This repository is the integrated version of algorithms and programming assignments (PAs) from Information Retrieval course.
- Requirements:
- Install NLTK for stemming.
- After cloning the repository, first unzip the file Assignment Data/IRTM.zip to let program able to read, and then run irtm.py getting pickle of irtm data.
- The following topics (module_name) describes the programming assignments.
Extract informative terms from a document ( pa1.txt in this module).
- Tokenization.
- Lowercasing everything.
- Stemming using Porter’s algorithm.
- Stopword removal.
- Save the result as a txt file.
Convert a set of documents (1095 news documents) into tf-idf vectors.

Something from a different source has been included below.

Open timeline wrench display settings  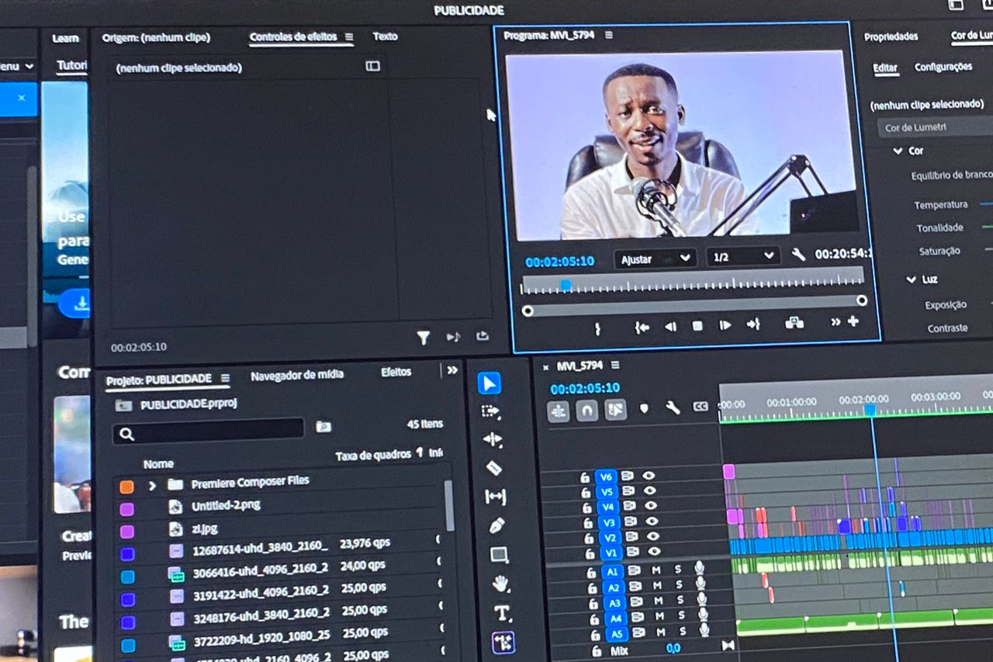click(x=673, y=407)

- Construct a dictionary based on the terms extracted from the given documents.
- Record the document frequency of each term.
- Save as dictionary.txt
- Transfer each document into a tf-idf unit vector.
- ${idf}{t}=\log{10}{\frac{N}{{df}_t}}$
- Save as DocID.txt.
- Write a function cosine(
$Doc_x$ ,$Doc_y$ ) which loads the tf-idf vectors of documents x and y and returns their cosine similarity.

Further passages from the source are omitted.